Genç hükümdar, Kara Tatar Bey’den yardım istedi ise de Tatar kuvvetlerinin gelmemesi üzerine yaklaşmakta olan Timur tehlikesini de göz önüne alarak Sivas’lılar Osmanlı padişahı I.Bayezid’e haber yollayıp, şehri teslim etmek istediklerini bildirdiler. Bunun üzerine I.Bayezid büyük oğlu Süleyman Çelebi’yi Sivas’a yolladı. O da Akkoyunlu Kara Yülük Osman Bey’i mağlup ederek “Kadı Burhaneddin Devleti’nin” Osmanlı topraklarına ilhak etti. Kendisi de Sivas, Kayseri, Tokat ve Niksar valisi oldu.

Bölgenin Osmanlı idaresine geçmesi ile hükümetten çekilen Kadı Burhaneddin’in oğlu Alaeddin Ali Bey (Zeynelabidin) önce eniştesi Dulkadiroğlu Nasreddin Mehmed Bey’in yanına gönderildi . Buradaki ikameti sırasında Sultan II. Murad ile Karaman-oğlu İbrahim arasında 1435-36 yılında yapılan savaşa katıldı ve daha sonra da Ankara savaşını takip eden fetret yıllarında Zeynelabidin eniştesinin teşvikiyle Sivas hükümetini geri almak için ayaklanıp daha sonra Malatya’ya kaçtı.

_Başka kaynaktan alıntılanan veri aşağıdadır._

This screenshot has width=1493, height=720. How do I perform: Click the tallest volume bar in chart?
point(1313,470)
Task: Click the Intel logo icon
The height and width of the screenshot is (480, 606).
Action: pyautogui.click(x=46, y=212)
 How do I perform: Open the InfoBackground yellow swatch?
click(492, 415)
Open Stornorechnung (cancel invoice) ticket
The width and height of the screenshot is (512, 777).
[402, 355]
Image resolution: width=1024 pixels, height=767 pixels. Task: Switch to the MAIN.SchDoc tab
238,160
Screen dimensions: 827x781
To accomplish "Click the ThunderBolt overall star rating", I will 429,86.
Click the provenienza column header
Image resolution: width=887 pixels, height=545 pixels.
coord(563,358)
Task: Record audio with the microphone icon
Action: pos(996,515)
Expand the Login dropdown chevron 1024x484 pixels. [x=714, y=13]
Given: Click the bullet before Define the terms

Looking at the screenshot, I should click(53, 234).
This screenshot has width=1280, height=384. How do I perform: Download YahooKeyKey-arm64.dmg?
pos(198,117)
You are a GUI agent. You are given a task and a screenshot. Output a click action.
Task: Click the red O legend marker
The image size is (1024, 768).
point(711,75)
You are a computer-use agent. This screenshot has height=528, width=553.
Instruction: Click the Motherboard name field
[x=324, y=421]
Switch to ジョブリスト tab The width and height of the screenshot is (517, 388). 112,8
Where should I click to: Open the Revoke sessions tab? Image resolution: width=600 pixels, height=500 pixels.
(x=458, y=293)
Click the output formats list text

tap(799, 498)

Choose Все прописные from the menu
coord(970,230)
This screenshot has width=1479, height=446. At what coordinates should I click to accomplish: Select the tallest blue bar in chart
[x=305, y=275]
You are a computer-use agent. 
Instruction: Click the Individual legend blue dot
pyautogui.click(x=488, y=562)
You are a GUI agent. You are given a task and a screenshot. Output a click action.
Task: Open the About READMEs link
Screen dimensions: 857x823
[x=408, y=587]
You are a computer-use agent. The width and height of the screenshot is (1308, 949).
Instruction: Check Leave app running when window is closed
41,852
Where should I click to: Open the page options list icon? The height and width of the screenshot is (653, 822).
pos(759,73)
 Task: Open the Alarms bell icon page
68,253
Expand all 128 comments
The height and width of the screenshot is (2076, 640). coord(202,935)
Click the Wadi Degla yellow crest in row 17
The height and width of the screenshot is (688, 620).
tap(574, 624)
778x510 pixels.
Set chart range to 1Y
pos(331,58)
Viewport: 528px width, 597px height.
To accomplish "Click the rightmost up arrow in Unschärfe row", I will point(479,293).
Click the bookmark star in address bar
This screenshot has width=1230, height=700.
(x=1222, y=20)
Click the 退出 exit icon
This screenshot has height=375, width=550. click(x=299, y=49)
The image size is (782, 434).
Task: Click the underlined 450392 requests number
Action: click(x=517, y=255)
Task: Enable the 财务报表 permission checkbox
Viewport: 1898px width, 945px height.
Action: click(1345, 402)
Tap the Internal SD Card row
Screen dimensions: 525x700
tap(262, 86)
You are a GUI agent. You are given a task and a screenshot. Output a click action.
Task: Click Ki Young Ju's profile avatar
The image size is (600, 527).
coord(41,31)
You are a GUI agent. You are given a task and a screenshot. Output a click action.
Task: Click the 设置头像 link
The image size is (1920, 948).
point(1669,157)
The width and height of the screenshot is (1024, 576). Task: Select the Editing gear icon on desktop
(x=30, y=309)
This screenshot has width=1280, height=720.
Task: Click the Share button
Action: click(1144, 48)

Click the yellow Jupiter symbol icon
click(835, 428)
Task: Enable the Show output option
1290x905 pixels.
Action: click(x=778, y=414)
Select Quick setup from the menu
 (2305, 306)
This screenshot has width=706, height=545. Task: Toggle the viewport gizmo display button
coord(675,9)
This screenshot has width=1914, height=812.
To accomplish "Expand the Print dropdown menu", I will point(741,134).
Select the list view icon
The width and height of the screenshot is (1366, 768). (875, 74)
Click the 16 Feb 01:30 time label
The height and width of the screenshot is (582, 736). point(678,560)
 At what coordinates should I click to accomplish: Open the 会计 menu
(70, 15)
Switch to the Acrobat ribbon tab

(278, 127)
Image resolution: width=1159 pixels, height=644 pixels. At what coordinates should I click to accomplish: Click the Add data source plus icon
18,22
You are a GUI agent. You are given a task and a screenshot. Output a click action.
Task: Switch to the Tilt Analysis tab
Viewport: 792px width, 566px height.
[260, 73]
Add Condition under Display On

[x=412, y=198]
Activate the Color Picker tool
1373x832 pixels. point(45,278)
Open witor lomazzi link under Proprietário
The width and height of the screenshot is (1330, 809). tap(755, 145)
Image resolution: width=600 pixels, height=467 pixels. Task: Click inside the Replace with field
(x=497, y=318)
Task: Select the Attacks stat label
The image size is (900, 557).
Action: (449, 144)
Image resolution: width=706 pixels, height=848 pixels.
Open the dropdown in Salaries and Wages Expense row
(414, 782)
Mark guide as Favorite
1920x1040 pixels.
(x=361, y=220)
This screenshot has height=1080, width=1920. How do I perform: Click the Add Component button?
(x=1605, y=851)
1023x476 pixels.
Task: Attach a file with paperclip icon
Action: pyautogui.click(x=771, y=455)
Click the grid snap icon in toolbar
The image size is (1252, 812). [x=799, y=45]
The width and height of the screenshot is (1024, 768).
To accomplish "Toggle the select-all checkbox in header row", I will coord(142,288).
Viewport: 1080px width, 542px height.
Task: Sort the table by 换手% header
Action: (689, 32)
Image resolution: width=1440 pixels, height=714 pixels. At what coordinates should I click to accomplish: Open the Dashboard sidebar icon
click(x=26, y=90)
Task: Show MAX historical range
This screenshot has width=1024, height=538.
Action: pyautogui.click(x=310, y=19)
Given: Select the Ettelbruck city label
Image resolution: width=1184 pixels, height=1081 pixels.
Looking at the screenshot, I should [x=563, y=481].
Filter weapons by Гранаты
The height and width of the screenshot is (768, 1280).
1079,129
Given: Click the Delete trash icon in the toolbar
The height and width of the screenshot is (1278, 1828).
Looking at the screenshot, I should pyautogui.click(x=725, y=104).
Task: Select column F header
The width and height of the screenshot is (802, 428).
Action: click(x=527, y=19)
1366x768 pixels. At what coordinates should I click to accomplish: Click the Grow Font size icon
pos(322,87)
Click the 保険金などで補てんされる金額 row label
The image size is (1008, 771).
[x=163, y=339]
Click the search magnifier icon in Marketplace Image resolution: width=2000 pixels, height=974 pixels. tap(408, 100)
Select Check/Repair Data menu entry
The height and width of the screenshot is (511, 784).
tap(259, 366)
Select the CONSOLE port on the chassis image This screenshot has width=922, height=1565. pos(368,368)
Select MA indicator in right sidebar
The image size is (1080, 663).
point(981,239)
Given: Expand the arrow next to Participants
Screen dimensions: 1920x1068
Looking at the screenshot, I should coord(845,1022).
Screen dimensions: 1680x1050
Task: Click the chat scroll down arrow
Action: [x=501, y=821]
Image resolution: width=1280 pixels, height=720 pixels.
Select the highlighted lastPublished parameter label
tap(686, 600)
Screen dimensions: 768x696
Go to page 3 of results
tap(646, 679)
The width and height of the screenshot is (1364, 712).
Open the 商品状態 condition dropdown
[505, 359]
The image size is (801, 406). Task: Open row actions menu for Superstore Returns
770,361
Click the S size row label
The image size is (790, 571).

Osmanoğulları’nın hizmetine girdikten sonra umera sınıfından ulema sınıfına geçen Zeynelabidin, baba, dede yurdu ve aynı zamanda valilik yaptığı Kayseri’ye yerleşmiştir. Burada büyük hürmet ve itibar gören Zeynelabidin, babasından ve kendinin kısa süren sultanlığından dolayı “Sultan” ve ulema sınıfında eserler vererek kabul gördüğü için de “imam” ünvanını alarak “İmam Sultan” olarak anılmıştır. Alaeddin Ali yahut Zeynelabidin, 1442 yılına kadar yaşamış ve yılında Kayseri’de ölmüştür.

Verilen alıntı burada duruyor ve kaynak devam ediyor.